━━ Textabschnitt
Leicht gesalzen und sehr groß, nur eben doof zu erreichen über die sehr schlechten Straßen. Von den Querrillen, die alle 7-10 m auftauchen und das Fahrzeug ständig zum Schaukeln bringen, bin ich irgendwann (nach Stunden) so genervt, dass ich das Lenkrad freiwillig an Alex weitergebe. Der Asphalt ist zum großen Teil weggebrochen und von den vielen tiefen Löchern will ich gar nicht erst anfangen. Ach, oder doch! Hier ein paar Kostproben:

Unser Auspuff hängt komisch da. Alex guckt unters Auto. Wegen des ganzen Gerüttels hat sich die Halterung des Endschalldämpfers gelöst und ist aus der Gummihalterung gerutscht. Dadurch ist dann die vordere Halteschelle gebrochen und aufgebogen. Alex kann aber alles wieder befestigen und die vordere, gebrochene Halteschelle provisorisch zusammenbiegen. Alle anderen Schrauben sind glücklicherweise fest. Sonst hat dem Gewackel alles standgehalten, bis auf die Plastik-Schließwinkel unserer Schubladen. Da mussten einige dran glauben. Gott sei dank haben wir genügend Ersatz an Bord.

Als wir am nächsten Tag losfahren, fahren wir uns prompt im Kies fest. Mit ein bisschen Buddelei und Hilfe durch unsere Sandbleche kommen wir spielend frei, macht jedoch Schaulustige auf uns aufmerksam, weil wir ausgerechnet mit einem 4×4 hängenbleiben.

Das sinkende Haus
Das sinkende Haus

Über weitere schlechte Pisten, viel Steppenlandschaft und vorbei an einem beinahe versunkenen Haus im See rumpeln wir 620 km Richtung Semei. Ziel ist der Atomic Lake, Schagan See. Das klingt irgendwie verlockend und es war nur als nettes Ziel zwischendrin gedacht. Dass es so anstrengend werden würde, damit konnte keiner rechnen.
━━━━
━━ Bereitgestellte Angaben
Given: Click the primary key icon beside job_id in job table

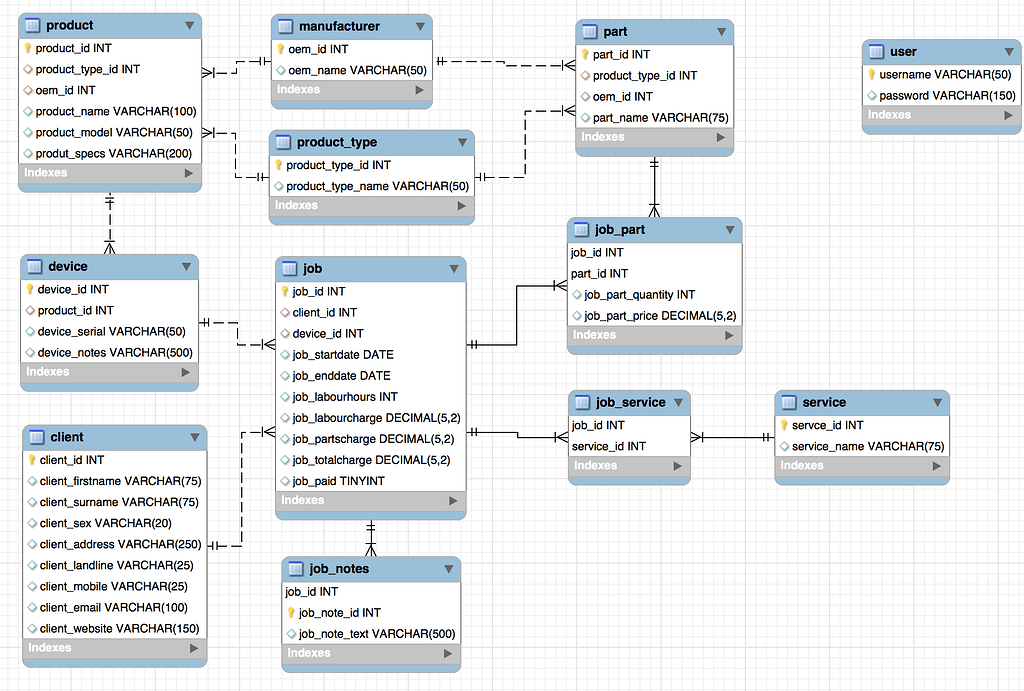Looking at the screenshot, I should click(x=283, y=292).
━━━━
Arbeitsanweisungen:
1/ Was hat sich laut dem Reisebericht durch das ständige Gerüttel am Auspuff gelöst?
2/ Setzen Sie den Reisebericht über die Fahrt zum Atomic Lake fort.

Antworten der Reihe nach:
1/ Die Halterung des Endschalldämpfers hat sich gelöst und ist aus der Gummihalterung gerutscht.

2/
Früher muss das Gelände mal gesperrt gewesen sein, denn die Pfähle des Stacheldrahtzauns stehen noch. Der See in dem Krater entstand nach dem in 185 m Tiefe stattfindenden Kernwaffentest im Jahr 1965. Da der See angeblich immer noch radioaktiv ist, wird der See „Atomsee“ genannt. Was uns dann aber verwundert, ist, dass Angler um den See und den Fluss Schagan stehen. Uns ist das ganze dann doch ein bisschen unheimlich, daher fahren wir noch am späten Nachmittag weiter, weil man ja nie weiß, wie hoch die Radioaktivität noch ist. Wir übernachten im Sicherheitsabstand von etlichen km in der Steppe.

Über Semei und Pawlodar geht es nach schließlich Astana. Bis Semei bleibt die Straße schlecht, danach ist sie teilweise auf neuem Asphalt befahrbar. „Astana“ ist witzigerweise das kasachische Wort für „Hauptstadt“ – wie passend! Bis 1997 war ja noch Almaty Kasachstans Hauptstadt. Angeblich hat man diesen Namen (Astana) gewählt, weil er politisch und historisch unbelastet ist. Astana liegt in einer Steppenlandschaft im Nirgendwo. Ganz plötzlich tauchen da vor der Windschutzscheibe die ersten Hochhäuser auf. Und zwar wirklich plötzlich, weil es davor nicht viele Ortschaften gibt. Uns gefällt Astana allein schon vom Durchfahren her! Die Architektur ist beeindruckend und farbenfroh. Und es gibt so viele beeindruckende Gebäude, dass man tagelang staunend durch die Hauptstadt laufen kann.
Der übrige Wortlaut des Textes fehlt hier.